Aujourd’hui, je suis fière de dire que j’ai réussi à m’affirmer en tant que personne et donc à assumer certaines choses de ma personnalité que je n’appréciais pas mais j’imagine que ce sera toujours un aspect qu’il faudra que je travaille. Je sais maintenant que je suis assez, que ce que j’ai à dire en vaut la peine, il suffit de ne plus prendre en considération l’avis de ceux qui ne peuvent pas m’écouter (plus facile à dire qu’à faire, je l’admets).

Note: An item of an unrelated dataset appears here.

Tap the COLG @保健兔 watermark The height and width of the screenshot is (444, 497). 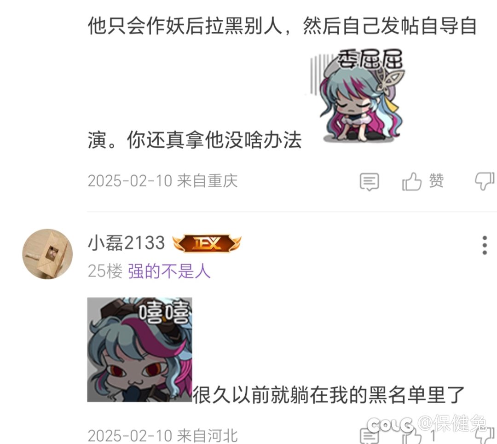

C’est difficile de s’exprimer dans un monde terriblement égocentrique car ne pas se faire écouter instaure énormément de doutes en nous, qui n’ont pourtant souvent aucun lien avec notre personnalité. Désormais je m'exprime : je suis assez.

Poème :

Une fleur qui s'ouvre
Et ta dent qui se découvre
J'aime sentir l'haleine de tes idées
J'aime sentir la baleine de tes denrées
La voix de ta pensée, la note de ta présence
J'aime frémir sous le joug de ta prestance
J'aime frémir sous les joues de ta marée
Ta raison aiguisée a tort de s'évader

Chante, chante, vante la vérité et ne te tais pas
Fais résonner en toi ce qui raisonne en moi
Fais sonner la cloche de tes passions
Enclenche le morceau de tes conceptions
En partageant tu nous provoques et nourris
En vivant tu nous choques et fais réfléchir
Fais résonner en moi ce qui raisonne toi
Et ne t'arrête surtout pas

La petite fille a son mot à dire
La petite fille fait peur au loup gris
La petite fille ne nous donne pas le choix
La petite fille se donne le choix

C'est elle, elle est là
Écoute-la, respecte-là

C'est elle, elle est bien là
Entends-là, regarde-là

Elle n'est pas à toi, elle est à elle
Elle n'est pas en toi, elle est en elle
Elle n'est pas sous toi, elle est sur elle

Elle ne se cache plus derrière le bosquet de tes insécurités
Elle ne se cache plus derrière le bouquet de tes fragilités

Elle qui avait construit un piédestal à leur effigie
Elle qui avait batit un projecteur à sa propre régie

Elle ouvre les yeux, elle ouvre la bouche

Enfin elle décide, enfin elle régit

Aujourd'hui, elle dévoile et démontre la réalité

Tes belles paroles
Ta belle puissance
Ta petite prétention

Ne font qu'effleurer la pertinence de ses propos

Elle observe et son regard juste
Son regard vrai
Son regard pur

Est une offrande, un cadeau divin

Pour nos oreilles, nos âmes émerveillées

Sa beauté expressive nous transcende

Ses prises en nous descendent

Je crois vraiment qu'en toi, elle sait voir

Au-delà des mots, au-delà des éclairages

Elle voit et sait comment voir
Elle pense et sait comment panser
Elle est dense et sait comment danser

Elle croît et sans comment croire

Elle émoit, et sait comment être elle

Elle a une voix, et sait comment voir

Atraxies,

Fais voler en éclats le monde
Et l'Univers te remerciera

Expands, expands-toi
Extériorise, répands

Exprime

Fais résonner en nous ce qui raisonne en toi.